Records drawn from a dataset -
....
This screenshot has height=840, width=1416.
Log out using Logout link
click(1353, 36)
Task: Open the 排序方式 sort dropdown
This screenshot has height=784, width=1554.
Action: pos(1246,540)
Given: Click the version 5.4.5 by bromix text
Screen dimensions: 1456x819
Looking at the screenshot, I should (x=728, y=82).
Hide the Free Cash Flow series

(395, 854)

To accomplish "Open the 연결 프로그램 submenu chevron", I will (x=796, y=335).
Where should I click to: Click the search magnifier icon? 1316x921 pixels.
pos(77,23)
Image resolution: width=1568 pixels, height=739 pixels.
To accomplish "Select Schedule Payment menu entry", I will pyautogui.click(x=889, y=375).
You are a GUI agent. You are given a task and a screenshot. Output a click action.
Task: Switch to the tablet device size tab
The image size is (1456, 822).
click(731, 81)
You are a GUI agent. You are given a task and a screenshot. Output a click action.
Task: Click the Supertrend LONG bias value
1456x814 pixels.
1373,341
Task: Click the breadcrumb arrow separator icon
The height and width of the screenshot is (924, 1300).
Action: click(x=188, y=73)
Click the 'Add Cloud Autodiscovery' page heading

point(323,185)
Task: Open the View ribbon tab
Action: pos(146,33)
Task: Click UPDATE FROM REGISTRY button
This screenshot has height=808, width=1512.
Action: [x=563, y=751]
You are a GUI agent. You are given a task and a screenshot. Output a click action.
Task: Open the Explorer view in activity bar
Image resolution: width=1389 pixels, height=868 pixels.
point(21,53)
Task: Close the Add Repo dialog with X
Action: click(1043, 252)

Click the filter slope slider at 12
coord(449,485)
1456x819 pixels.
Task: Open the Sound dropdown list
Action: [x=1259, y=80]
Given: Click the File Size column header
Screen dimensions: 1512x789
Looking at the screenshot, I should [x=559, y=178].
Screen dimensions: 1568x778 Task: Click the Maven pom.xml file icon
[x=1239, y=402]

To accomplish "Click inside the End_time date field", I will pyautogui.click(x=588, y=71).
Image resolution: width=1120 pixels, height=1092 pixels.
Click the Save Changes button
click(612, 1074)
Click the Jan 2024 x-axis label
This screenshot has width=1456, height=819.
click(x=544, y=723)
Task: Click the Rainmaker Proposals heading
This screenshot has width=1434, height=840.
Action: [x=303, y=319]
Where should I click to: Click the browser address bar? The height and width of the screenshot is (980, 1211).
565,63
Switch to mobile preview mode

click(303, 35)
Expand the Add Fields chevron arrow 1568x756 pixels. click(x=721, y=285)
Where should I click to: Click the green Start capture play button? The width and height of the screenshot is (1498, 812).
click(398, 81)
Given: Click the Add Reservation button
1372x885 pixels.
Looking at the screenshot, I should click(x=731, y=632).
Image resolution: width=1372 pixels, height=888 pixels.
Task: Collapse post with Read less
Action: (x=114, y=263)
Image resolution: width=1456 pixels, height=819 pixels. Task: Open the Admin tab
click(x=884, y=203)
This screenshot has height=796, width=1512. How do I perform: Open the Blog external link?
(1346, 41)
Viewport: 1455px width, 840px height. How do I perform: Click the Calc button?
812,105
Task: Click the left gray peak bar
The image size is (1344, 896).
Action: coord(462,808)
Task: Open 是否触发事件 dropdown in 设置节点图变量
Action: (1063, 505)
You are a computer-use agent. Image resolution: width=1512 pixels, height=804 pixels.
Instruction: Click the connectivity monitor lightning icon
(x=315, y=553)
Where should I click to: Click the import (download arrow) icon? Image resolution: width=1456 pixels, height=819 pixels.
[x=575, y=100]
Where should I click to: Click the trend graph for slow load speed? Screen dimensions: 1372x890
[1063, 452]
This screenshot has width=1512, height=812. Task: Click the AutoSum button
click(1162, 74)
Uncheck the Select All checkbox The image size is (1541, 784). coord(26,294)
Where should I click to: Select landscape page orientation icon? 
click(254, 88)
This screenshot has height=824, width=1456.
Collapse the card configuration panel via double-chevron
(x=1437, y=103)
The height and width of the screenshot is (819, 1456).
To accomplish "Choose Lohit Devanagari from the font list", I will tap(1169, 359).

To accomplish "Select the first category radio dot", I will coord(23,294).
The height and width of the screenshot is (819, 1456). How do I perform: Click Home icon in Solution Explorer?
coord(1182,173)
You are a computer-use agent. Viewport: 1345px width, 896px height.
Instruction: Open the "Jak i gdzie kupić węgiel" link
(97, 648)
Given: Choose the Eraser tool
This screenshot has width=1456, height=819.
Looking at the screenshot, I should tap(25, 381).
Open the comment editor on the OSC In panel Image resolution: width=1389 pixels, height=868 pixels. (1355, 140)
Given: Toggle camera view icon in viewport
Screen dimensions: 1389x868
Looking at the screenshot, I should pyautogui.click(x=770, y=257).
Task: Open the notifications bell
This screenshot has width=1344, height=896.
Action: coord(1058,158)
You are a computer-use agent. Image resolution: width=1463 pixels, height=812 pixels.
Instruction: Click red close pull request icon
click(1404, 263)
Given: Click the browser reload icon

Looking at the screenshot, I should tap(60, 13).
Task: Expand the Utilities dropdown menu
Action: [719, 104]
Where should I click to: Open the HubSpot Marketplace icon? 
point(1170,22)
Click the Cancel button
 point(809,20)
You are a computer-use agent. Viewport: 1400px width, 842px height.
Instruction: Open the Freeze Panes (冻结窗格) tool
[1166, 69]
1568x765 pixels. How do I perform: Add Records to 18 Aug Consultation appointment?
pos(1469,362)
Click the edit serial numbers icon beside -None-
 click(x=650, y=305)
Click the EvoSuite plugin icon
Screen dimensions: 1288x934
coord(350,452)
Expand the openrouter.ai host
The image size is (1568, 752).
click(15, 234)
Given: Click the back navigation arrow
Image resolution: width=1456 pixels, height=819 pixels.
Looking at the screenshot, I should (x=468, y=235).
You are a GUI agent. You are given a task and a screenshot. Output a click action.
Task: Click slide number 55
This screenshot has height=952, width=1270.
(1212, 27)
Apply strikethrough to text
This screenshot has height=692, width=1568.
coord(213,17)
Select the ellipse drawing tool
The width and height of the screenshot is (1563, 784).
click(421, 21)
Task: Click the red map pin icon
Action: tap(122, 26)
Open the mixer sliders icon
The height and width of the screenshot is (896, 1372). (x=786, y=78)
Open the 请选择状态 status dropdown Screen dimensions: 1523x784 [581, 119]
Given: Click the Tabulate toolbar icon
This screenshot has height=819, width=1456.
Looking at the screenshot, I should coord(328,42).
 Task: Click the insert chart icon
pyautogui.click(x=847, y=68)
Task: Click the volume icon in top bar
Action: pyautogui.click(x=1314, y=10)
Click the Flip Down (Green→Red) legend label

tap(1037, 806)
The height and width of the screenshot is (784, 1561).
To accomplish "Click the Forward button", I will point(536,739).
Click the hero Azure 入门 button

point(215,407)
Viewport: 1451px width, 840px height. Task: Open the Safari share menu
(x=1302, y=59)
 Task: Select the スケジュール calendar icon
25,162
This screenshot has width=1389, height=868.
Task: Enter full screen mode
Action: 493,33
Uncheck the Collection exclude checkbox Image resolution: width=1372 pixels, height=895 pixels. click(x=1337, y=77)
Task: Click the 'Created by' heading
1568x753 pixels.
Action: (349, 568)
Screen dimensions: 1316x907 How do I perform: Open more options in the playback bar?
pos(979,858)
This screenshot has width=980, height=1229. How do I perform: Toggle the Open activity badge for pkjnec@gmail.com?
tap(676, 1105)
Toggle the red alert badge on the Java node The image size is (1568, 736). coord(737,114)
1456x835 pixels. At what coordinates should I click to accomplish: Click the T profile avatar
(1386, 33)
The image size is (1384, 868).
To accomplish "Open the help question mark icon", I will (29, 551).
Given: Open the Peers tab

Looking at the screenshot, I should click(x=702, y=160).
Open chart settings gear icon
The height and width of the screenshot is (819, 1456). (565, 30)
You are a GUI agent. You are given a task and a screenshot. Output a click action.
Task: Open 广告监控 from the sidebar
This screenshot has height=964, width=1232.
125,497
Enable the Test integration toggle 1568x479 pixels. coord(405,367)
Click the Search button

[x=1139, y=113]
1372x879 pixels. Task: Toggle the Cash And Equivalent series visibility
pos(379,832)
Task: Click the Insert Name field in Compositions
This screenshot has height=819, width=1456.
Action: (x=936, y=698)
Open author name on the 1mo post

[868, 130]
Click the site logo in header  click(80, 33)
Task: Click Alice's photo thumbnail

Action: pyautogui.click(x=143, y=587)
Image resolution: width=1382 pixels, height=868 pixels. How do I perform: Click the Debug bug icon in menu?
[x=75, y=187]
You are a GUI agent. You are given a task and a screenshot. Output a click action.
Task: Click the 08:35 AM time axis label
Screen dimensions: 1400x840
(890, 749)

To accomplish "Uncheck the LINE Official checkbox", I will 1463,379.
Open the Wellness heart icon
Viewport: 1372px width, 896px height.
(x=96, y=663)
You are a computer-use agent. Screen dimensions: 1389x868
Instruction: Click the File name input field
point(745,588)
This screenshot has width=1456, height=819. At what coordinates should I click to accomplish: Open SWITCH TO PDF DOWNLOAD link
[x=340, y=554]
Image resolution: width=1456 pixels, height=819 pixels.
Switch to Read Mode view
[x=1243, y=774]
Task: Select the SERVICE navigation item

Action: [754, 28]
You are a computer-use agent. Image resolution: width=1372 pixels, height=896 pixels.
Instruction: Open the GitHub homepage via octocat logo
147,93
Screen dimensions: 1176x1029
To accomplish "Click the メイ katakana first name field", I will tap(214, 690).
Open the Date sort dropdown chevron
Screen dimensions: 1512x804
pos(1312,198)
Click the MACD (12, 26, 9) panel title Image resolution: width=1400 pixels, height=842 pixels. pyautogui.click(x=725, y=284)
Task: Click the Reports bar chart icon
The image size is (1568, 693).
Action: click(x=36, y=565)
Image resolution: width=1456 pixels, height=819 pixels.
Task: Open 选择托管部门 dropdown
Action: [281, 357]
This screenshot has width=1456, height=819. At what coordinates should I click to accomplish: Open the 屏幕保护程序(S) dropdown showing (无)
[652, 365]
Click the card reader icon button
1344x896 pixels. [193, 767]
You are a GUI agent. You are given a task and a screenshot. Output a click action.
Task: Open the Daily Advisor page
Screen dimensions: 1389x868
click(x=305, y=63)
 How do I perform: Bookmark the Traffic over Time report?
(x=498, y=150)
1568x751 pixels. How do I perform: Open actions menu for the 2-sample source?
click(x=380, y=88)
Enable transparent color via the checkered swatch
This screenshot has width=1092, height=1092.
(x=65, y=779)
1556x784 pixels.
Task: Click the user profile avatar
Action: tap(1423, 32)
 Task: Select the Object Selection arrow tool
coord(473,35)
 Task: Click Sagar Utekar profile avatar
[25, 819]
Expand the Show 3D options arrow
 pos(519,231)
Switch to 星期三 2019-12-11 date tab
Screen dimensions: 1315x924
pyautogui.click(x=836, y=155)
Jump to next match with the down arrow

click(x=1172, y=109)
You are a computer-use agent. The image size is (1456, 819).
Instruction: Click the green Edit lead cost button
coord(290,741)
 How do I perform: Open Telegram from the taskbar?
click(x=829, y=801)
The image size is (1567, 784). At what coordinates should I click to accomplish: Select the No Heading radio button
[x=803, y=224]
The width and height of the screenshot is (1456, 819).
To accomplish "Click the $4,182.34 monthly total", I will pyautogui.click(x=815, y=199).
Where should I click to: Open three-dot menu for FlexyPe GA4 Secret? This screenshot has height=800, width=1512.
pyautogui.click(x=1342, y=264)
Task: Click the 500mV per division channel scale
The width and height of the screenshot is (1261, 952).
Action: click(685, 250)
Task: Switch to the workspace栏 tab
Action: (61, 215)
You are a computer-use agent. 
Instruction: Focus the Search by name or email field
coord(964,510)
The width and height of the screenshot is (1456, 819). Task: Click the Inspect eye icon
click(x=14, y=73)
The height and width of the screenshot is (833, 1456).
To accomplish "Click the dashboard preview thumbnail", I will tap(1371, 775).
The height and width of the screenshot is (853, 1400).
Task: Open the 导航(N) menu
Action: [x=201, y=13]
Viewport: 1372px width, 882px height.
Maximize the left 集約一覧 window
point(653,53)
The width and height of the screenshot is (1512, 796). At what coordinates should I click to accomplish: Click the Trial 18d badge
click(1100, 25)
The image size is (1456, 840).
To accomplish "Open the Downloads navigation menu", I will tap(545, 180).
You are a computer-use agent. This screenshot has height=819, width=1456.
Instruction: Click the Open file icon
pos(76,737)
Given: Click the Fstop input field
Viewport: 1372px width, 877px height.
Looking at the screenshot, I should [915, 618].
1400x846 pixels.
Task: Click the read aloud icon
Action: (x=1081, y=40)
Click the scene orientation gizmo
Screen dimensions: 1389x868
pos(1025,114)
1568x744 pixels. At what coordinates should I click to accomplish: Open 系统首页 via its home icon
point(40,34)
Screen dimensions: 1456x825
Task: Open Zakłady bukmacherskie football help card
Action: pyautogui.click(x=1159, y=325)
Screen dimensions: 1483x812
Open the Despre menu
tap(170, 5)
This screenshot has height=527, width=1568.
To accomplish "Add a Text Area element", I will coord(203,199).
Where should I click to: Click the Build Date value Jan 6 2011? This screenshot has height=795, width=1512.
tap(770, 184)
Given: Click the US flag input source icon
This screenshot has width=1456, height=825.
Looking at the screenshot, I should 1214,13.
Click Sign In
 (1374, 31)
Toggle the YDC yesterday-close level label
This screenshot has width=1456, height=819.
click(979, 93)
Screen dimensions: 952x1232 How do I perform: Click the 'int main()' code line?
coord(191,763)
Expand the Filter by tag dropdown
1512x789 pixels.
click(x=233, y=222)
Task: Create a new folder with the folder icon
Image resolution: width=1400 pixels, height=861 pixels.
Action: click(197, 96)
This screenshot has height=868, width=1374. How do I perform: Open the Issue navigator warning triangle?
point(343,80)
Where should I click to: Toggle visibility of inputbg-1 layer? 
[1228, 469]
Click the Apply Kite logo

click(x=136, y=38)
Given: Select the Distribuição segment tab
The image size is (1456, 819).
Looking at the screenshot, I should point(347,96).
....
Problem to work on - Go through the data and show every line where "header" occurs.

Response area -
Given: Click the File Size column header
Click the site logo in header  click(80, 33)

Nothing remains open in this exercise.